··· TRECHO ···

Satomi Sato, viúva de 51 anos, sabe que enfrenta uma situação difícil ao criar uma filha adolescente com menos de US$ 17 mil por ano, que ganhava de dois empregos. Mesmo assim, ela ficou surpresa, no último outono, quando o governo anunciou, pela primeira vez, uma linha oficial de pobreza - e ela estava abaixo.
"Não quero usar a palavra pobreza, mas eu realmente sou pobre", disse Sato, que trabalha de manhã fazendo marmitas e à tarde entregando jornal. "Pobreza ainda é uma palavra pouco familiar no Japão".
Após anos de estagnação econômica e crescentes disparidades de renda, este país, que já teve orgulho de ser igualitário, está tardiamente acordando para o fato de que possui um grande e crescente número de pessoas pobres.
A revelação, em outubro, por parte do Ministério do Trabalho, de que quase um em cada seis japoneses, ou 20 milhões de pessoas, vivia em pobreza em 2007 surpreendeu o país e deflagrou um debate sobre possíveis soluções. Também surpreendente foi o reconhecimento por parte do governo de que ele mantinha estatísticas secretas sobre a pobreza desde 1998, enquanto negava o problema, apesar de evidências ocasionais afirmando o contrário.
Isso acabou quando um governo de inclinação esquerdista, liderado pelo primeiro-ministro Yukio Hatoyama, substituiu o Partido Liberal-Democrata, há muito no poder, no último verão - com a promessa de obrigar os burocratas japoneses, lendariamente cheios de segredos, a serem mais abertos, especialmente em relação a problemas sociais, de acordo com autoridades do governo e especialistas em pobreza.

··· SEGMENTO DE DADOS ···

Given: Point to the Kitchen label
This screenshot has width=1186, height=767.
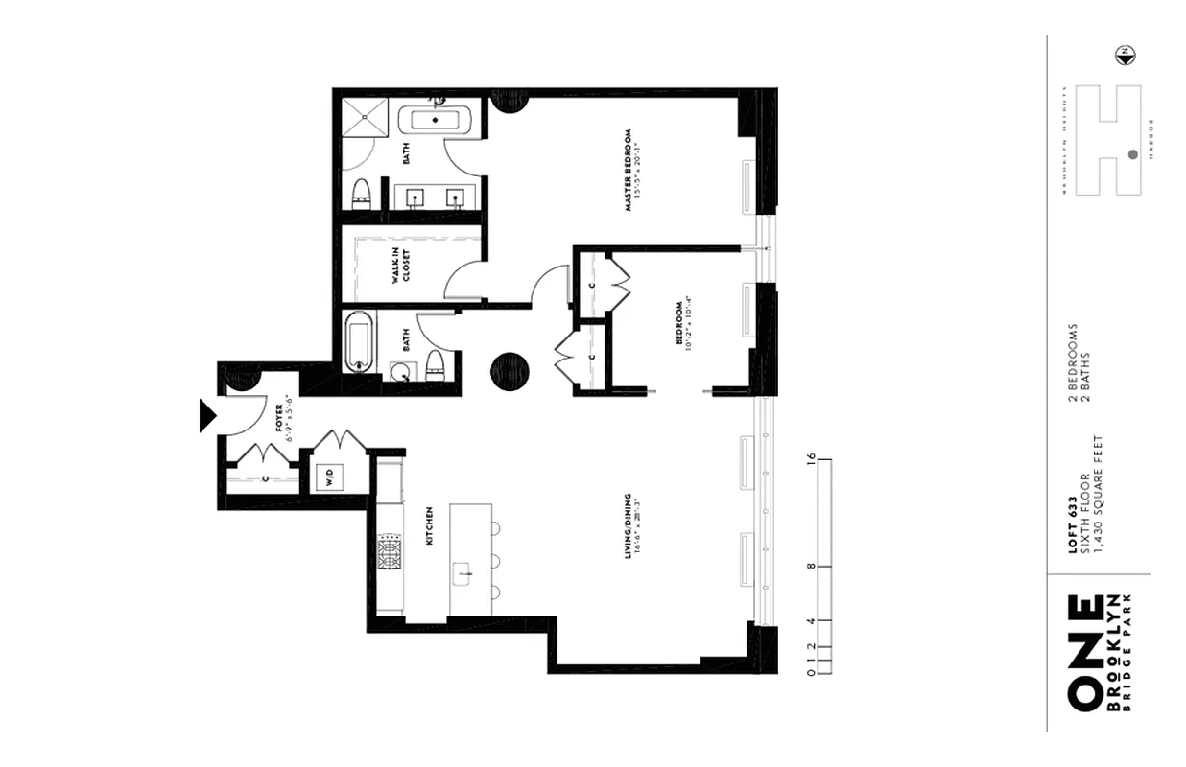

···

● SUA TAREFA:
Por favor, diga quantas pessoas viviam em pobreza no Japão em 2007, segundo o que o Ministério do Trabalho revelou no texto sobre a pobreza no Japão.

● RESPOSTA AO EXERCÍCIO:
Quase um em cada seis japoneses, ou 20 milhões de pessoas.